From construction sites digging basements.
Or land just outside city limits.
We test the soil — it’s often free or very affordable.

2. “What about labour?”
Most city masons don’t know mud or lime work.
But they can be trained.
In Varanasi, we taught a local team.
After a few walls, they got it — and loved it.

3. “Will it stay damp? Or attract termites?”
No. Natural finishes are breathable, not damp.
Cement traps moisture, mud lets it breathe.
We use proper layering and lime where needed.
And cob doesn’t attract termites.

4. “When’s the best time to start?”
October is ideal — dry and cool.
So you have one full season to finish work before the monsoons

5. “Isn’t it messy?”
Yes. But in the best way.
It smells of earth.
It slows you down.
It not only stays under your nails but in your memory.

For too long, natural materials have been seen as ‘rural’ or ‘outdated.’

With our project, Kalga Banaras in Varanasi, done in collaboration with Brown Dot Collaborative, we wanted to challenge that perception, showcasing how earth, lime, and handcrafted plasters can create a refined, modern space even in an urban setting, that feels both timeless and deeply connected to its cultural roots.

We worked with time-tested techniques like wattle and daub, the traditional technique of using woven bamboo packed with cob to add strength and flexibility to partition walls.


The hand-sculpted walls were built layer by layer in cob, through the process of feet-stomping and rolling, resulting in fluid, organic forms.

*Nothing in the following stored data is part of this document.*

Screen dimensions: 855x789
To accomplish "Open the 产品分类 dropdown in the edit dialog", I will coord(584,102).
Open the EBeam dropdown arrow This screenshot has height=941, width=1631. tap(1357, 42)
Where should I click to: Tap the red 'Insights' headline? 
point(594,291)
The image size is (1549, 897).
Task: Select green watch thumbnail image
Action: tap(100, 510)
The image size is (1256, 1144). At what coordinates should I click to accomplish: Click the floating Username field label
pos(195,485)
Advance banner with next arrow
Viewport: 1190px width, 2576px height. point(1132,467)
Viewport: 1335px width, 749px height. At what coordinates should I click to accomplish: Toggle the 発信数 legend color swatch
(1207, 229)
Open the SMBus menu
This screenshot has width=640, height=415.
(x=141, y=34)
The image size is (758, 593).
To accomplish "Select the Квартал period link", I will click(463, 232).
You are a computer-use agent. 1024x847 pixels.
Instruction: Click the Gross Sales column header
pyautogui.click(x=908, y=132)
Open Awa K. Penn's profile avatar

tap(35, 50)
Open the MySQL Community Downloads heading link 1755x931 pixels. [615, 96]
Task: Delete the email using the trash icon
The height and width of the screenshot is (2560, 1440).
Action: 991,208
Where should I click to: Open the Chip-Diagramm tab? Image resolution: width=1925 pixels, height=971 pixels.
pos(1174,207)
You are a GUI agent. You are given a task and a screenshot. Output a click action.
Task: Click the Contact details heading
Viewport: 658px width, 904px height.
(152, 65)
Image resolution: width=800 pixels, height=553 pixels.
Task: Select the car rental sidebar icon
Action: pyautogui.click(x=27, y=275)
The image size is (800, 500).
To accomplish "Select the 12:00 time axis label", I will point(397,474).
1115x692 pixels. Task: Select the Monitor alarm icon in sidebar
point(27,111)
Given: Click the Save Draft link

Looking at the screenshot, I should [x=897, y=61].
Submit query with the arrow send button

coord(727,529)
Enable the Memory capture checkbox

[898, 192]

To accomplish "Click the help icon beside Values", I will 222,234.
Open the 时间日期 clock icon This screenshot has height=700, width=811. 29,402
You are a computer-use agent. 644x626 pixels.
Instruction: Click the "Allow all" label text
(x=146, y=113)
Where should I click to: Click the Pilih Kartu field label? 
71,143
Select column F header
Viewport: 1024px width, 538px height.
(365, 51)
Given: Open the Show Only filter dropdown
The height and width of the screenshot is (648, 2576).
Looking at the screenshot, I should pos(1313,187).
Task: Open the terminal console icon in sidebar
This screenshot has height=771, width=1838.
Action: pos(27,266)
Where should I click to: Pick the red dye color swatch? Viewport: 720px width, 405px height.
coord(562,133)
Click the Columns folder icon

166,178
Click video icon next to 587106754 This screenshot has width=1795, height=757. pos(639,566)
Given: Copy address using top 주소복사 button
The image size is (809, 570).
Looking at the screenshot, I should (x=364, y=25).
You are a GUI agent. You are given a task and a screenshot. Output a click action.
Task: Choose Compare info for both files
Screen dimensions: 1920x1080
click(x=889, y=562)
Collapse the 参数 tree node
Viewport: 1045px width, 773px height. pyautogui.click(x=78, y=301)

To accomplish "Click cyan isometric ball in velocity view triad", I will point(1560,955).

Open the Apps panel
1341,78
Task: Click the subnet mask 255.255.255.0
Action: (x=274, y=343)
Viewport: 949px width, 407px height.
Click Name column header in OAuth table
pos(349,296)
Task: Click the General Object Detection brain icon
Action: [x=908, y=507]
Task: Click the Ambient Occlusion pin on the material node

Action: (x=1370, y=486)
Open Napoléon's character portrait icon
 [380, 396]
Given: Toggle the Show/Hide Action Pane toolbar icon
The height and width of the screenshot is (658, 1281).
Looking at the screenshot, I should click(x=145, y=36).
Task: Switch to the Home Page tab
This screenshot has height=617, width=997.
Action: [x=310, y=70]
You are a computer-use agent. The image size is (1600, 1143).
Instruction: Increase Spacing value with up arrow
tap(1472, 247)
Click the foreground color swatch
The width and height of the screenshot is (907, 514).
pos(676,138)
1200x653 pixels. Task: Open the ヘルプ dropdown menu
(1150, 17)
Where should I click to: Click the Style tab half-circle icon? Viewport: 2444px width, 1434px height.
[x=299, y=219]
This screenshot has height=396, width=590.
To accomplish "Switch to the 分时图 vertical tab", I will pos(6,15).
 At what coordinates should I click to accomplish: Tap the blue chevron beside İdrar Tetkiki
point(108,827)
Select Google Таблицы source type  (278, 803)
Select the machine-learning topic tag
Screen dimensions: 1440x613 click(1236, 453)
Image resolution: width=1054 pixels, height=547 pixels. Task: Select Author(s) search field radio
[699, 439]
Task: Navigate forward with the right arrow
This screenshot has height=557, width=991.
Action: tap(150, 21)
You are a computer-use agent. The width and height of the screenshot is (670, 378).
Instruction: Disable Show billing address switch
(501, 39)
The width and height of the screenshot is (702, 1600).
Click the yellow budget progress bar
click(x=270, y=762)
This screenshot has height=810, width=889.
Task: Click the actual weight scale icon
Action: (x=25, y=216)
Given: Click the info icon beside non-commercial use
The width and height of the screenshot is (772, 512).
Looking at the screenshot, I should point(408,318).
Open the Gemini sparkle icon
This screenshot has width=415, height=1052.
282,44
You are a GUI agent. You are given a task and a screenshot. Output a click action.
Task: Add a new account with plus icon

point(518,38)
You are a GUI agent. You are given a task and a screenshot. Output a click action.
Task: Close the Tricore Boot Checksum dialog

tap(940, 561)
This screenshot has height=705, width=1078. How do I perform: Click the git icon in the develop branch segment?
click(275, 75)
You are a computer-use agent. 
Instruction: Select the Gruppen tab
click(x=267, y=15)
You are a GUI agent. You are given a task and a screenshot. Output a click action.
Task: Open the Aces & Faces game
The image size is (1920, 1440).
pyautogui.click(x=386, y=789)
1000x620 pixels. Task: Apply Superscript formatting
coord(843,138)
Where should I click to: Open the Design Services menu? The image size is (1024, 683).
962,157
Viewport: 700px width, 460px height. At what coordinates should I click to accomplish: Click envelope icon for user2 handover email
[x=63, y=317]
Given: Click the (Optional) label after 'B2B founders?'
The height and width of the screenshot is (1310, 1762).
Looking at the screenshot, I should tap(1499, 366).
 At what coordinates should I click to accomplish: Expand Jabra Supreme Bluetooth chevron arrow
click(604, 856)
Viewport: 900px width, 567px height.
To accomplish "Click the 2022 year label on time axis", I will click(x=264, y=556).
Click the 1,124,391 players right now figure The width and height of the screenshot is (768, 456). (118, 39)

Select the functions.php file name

To finish, we applied mud, lime, and dung plasters.


 
You don’t need to build a mud house tomorrow.
You don’t need land, or a team, or a grand plan.

You just need to begin.
A wall.
A corner.
A breath of clay between your fingers.

Maybe it’s a small niche in your bedroom.
Maybe it’s a lime-plastered bathroom wall.
Maybe it’s just switching to natural paints.